Dataset records:

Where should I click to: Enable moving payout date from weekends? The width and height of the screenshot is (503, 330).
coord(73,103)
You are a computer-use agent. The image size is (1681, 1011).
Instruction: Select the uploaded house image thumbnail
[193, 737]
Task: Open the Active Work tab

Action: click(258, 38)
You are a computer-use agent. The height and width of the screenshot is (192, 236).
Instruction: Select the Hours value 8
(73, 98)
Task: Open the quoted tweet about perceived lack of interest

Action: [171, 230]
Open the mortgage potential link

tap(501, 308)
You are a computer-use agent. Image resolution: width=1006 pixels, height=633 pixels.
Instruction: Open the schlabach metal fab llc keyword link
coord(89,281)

---

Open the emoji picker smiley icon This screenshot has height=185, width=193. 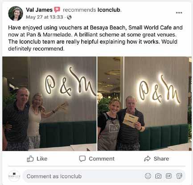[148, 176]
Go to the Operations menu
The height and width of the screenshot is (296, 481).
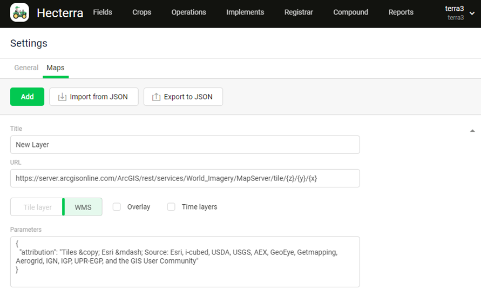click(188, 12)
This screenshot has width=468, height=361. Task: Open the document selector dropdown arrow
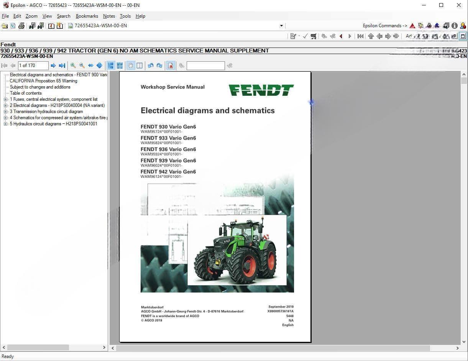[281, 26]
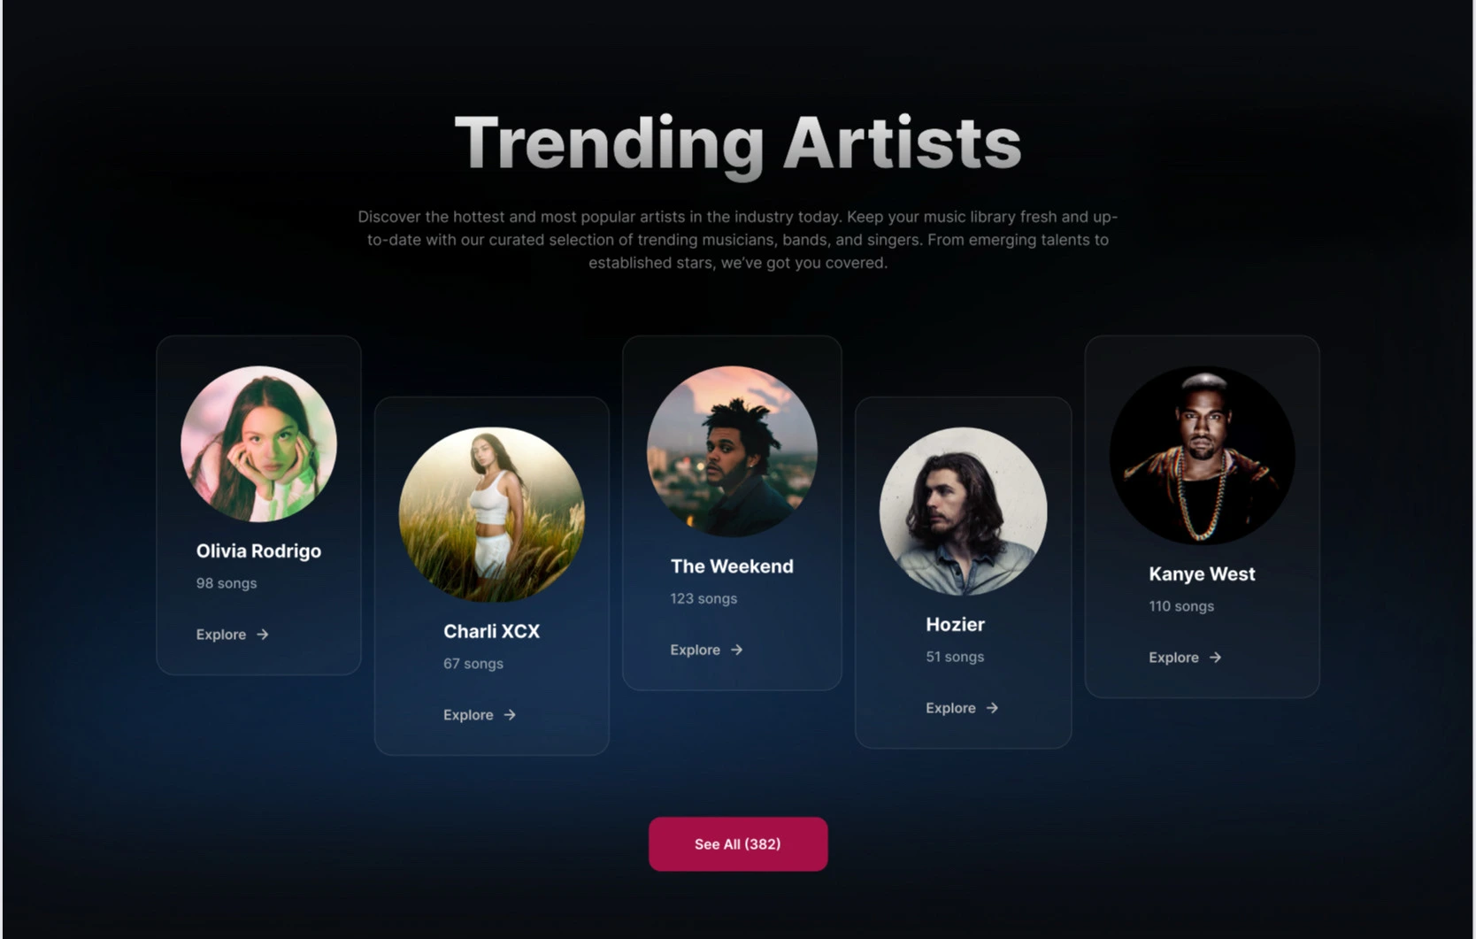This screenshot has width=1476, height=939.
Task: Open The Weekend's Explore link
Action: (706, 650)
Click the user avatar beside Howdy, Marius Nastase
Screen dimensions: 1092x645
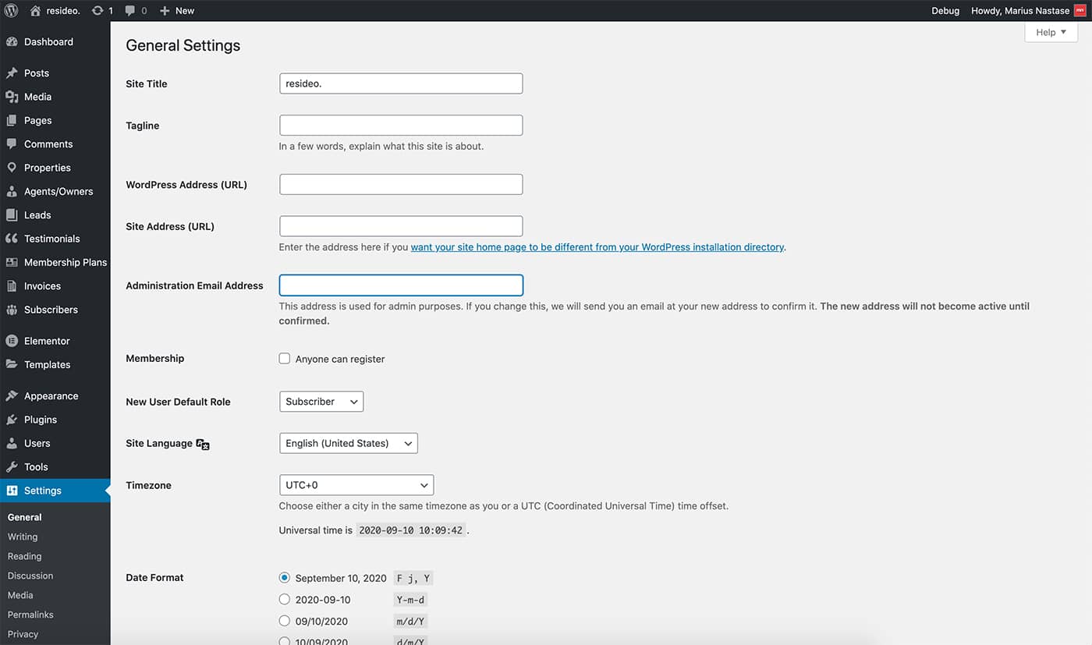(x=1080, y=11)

◆ WORK REQUIRED
Answer with a single number: the count of lines in the records that contain "computer".

◆ RESPONSE BELOW
3